■ **Problem requirements**
Set down every line from the one containing "Image resolution: width=1024" through the last line of the records below, exactly as written, and leave out the pictures.

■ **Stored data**
+ + +

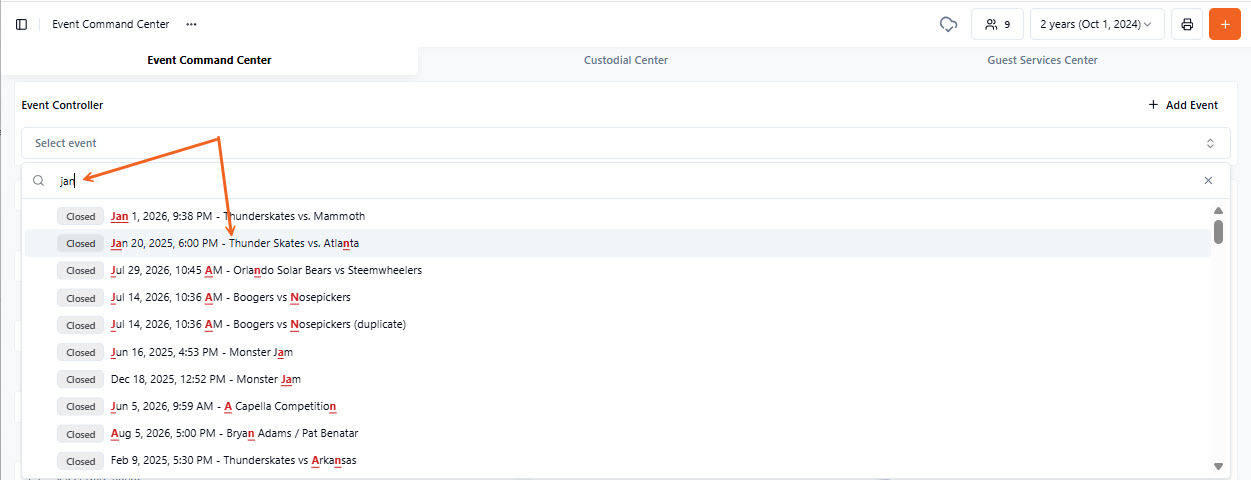The height and width of the screenshot is (480, 1251).
Task: Open the three-dot more options menu
Action: point(191,24)
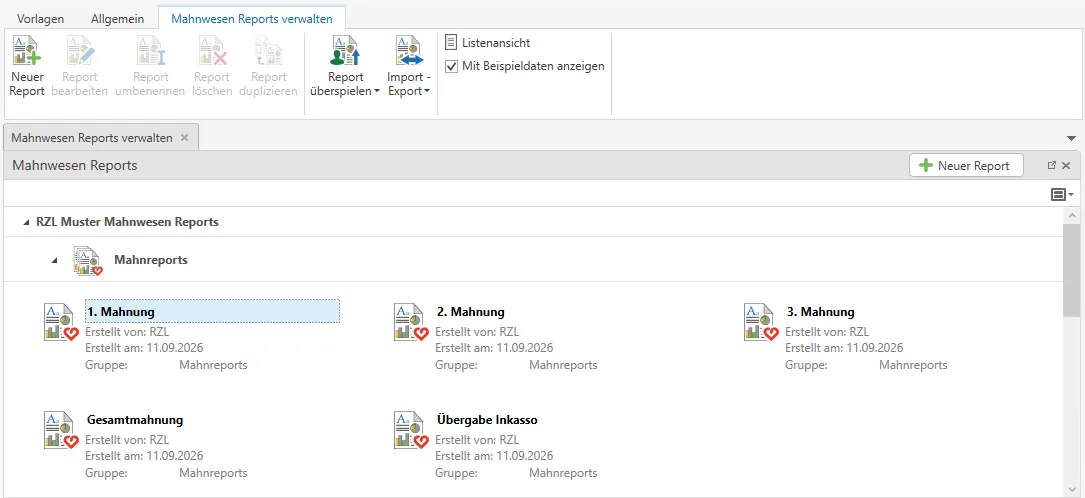Collapse the RZL Muster Mahnwesen Reports group

tap(26, 223)
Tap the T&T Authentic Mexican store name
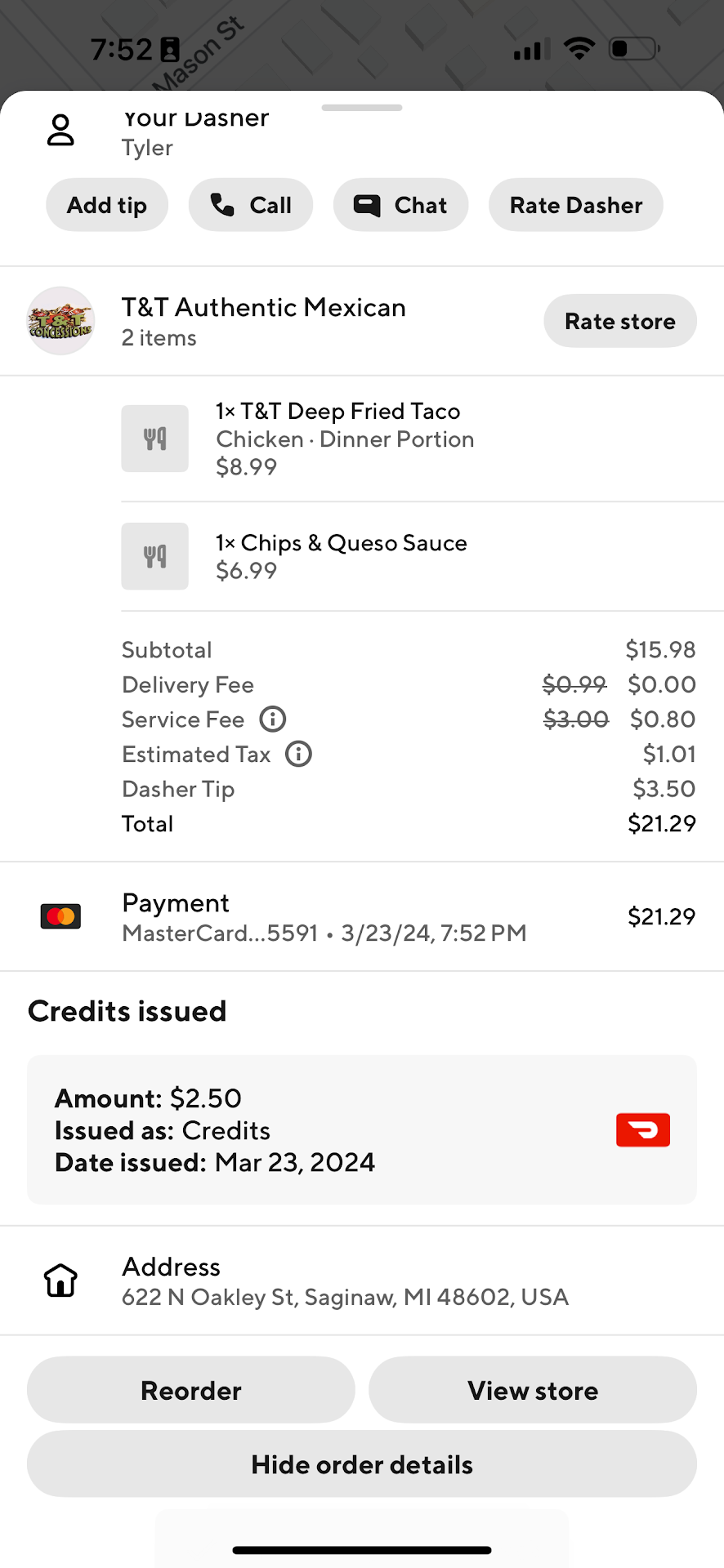Image resolution: width=724 pixels, height=1568 pixels. coord(264,308)
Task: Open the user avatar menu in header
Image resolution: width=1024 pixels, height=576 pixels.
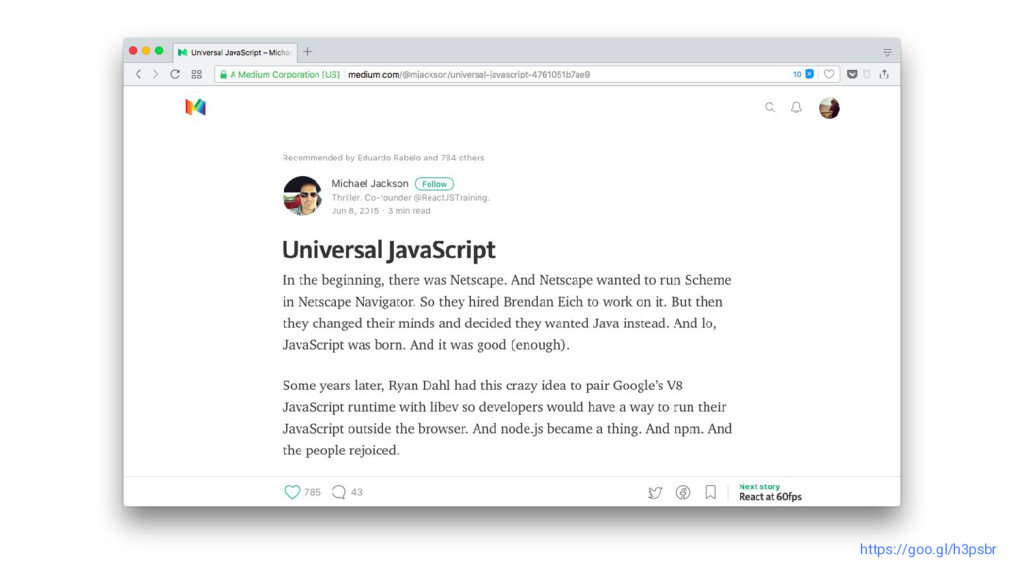Action: 829,108
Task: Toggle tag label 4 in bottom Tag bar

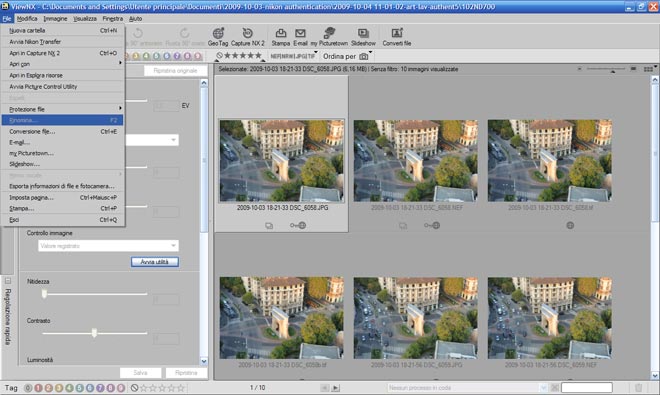Action: tap(69, 388)
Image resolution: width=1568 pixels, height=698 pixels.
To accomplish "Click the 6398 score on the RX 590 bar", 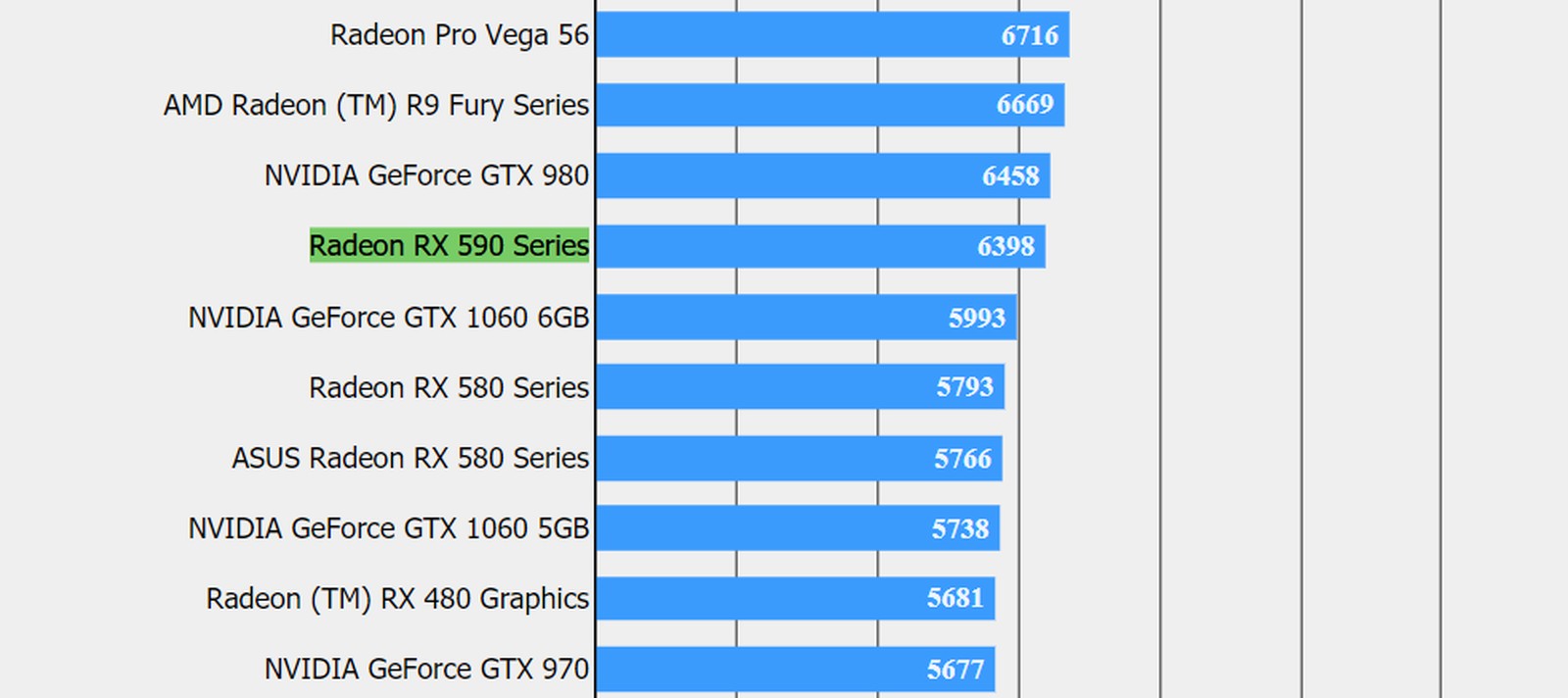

+ + +

■ **Result of this exercise**
Image resolution: width=1024 pixels, height=576 pixels.
Action: 829,108
Task: Toggle tag label 4 in bottom Tag bar

Action: tap(69, 388)
Image resolution: width=1568 pixels, height=698 pixels.
To accomplish "Click the 6398 score on the RX 590 bar", 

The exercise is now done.